Vidimus Dominus

Russia: Minori conventuali di Padova solidali con i confratelli di Mosca

I religiosi accusati e calunniati sono stati difesi dalla Santa Sede

Padova (Italia), 22 ottobre (VID) – "Venti di calunnie e persecuzioni mettono alla prova la vostra presenza apostolica a Mosca", scrivono i Frati Minori Conventuali di Padova, nel nord Italia, in segno di solidarietà con i confratelli di Mosca.

La settimana scorsa, con una netta dichiarazione, la Santa Sede attraverso il portavoce Navarro Valls, faceva conoscere la difficile situazione dei Minori Conventuali di Mosca, oggetto di calunnie dopo che una casa dell’Ordine, ceduta in affitto, è utilizzata per attività illegali. Nonostante le proteste, i religiosi non hanno ancora potuto riottenere la piena proprietà e sono stati oggetto di attacchi strumentali da parte della stampa.

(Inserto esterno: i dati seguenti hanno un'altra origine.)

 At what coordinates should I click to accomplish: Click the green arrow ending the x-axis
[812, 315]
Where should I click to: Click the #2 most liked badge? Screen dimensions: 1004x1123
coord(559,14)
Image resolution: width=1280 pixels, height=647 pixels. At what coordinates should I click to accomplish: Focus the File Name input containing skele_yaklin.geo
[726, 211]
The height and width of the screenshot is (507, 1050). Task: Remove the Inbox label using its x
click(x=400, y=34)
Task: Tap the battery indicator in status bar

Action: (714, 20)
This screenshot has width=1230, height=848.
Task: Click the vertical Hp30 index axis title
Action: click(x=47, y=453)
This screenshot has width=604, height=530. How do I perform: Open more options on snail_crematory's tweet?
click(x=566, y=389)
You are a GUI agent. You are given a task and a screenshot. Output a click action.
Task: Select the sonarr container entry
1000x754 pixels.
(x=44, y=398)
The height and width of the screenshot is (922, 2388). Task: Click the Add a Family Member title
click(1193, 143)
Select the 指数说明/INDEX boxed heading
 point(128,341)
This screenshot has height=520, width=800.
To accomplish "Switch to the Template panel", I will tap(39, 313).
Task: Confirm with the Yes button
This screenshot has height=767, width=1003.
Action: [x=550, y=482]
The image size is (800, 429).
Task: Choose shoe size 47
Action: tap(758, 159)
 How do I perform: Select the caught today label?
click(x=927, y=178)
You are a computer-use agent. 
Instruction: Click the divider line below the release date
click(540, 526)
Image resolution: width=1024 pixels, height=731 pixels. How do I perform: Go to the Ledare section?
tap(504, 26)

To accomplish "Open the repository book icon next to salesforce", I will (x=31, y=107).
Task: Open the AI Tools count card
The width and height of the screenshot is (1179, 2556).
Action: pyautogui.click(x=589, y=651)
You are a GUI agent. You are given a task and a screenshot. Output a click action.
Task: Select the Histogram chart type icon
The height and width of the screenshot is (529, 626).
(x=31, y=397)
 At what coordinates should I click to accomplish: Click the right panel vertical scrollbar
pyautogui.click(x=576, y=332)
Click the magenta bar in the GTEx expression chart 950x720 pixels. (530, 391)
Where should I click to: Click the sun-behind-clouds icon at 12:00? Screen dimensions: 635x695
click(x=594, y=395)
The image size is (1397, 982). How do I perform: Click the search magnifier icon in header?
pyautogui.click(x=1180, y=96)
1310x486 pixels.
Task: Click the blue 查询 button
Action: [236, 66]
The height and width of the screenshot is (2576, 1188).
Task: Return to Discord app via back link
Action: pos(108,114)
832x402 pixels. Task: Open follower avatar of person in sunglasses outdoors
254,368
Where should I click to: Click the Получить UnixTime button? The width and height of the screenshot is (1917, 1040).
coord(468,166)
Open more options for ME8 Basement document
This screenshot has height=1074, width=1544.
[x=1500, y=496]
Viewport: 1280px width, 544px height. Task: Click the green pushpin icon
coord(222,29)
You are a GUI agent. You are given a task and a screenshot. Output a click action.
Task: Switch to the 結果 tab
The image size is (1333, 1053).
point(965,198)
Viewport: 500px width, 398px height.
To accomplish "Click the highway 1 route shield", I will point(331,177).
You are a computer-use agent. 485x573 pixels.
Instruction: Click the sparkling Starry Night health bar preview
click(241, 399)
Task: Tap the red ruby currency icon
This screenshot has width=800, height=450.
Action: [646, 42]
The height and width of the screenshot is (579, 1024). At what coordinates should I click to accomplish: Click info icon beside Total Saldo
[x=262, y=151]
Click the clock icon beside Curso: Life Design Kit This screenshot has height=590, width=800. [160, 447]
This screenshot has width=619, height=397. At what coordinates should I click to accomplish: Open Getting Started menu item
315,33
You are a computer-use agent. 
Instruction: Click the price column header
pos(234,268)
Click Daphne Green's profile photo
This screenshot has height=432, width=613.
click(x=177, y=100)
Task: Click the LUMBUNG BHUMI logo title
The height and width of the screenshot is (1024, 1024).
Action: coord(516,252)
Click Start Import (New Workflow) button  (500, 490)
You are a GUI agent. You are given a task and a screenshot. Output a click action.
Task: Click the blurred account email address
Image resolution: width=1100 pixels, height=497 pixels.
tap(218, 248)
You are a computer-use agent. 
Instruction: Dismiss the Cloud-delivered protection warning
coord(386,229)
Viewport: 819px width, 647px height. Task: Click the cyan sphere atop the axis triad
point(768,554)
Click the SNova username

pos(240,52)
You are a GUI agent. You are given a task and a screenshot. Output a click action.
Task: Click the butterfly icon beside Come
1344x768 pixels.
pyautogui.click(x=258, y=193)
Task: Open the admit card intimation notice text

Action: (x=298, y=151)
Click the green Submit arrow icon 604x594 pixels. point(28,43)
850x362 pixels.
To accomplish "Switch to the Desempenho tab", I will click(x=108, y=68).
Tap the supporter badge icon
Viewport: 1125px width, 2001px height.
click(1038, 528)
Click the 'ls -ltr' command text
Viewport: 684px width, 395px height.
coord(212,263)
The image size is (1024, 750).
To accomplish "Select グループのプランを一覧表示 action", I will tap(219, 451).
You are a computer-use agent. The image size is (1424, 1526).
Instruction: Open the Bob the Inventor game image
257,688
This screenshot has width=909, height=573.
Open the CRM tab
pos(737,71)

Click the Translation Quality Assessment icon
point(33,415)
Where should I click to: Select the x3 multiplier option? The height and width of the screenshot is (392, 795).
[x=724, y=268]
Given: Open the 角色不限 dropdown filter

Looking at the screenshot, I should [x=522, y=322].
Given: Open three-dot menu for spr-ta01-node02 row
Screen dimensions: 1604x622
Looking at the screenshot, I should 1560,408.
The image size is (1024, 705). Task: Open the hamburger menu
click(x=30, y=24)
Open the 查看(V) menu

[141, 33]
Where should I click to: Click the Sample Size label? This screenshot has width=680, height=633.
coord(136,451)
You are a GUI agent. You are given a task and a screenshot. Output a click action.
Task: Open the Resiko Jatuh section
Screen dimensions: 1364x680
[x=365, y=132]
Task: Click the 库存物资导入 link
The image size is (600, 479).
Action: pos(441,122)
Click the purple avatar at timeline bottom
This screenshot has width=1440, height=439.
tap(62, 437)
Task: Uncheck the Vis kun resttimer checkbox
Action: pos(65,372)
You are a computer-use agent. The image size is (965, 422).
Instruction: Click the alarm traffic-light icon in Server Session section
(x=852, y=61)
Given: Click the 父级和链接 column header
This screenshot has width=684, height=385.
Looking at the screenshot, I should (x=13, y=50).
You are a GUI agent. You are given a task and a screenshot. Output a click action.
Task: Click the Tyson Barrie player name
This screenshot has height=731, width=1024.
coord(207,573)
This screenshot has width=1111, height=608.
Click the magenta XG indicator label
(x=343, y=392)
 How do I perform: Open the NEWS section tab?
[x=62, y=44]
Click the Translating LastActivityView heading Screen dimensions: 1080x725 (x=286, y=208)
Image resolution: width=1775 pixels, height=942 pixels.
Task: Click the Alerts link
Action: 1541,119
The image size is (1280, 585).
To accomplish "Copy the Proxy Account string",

Nel messaggio di solidarietà, i Frati di Padova citano un passaggio dell’ultima lettera ricevuta dai confratelli in Russia. "Purtroppo, i mass media (giornali e TV) danno man forte alla campagna calunniosa contro cattolici, sacerdoti e religiosi. Noi francescani – scrivevano i conventuali russi nei giorni scorsi - siamo particolarmente oggetto di macchinazioni, diffamazioni, accuse pretestuose e, ultimamente, anche di qualche minaccia. Ci affidiamo all'aiuto di Dio, pregando intensamente. Così fanno le comunità di Madre Teresa di Calcutta e di Charles de Foucauld, con digiuno, adorazione del Santissimo Sacramento e la recita del Rosario. Pregate per la Chiesa in Russia, per noi frati, perché continuiamo servire il Signore".

"Abbiamo ripreso le vostre espressioni per stamparle nella mente – scrivono i frati di Padova-. Per dirvi che il nostro cuore fraterno è vicino al vostro. Che trepidiamo con voi, nella speranza che il vostro coraggio superi le legali dichiarazioni di innocenza, a cui avete diritto, e testimoni la perseveranza dell'amore sino alla fine. Non abbiate timore di resistere pacificamente alle calunnie con la mitezza e la speranza, memori del Vangelo di Gesù: quando vi insultano e vi perseguitano, quando dicono falsità e calunnie contro di voi, siate lieti e contenti, perché Dio vi ha preparato in cielo una grande ricompensa: infatti, prima di voi, anche i profeti furono perseguitati. Un abbraccio di solidarietà a tutti i fratelli di comunità".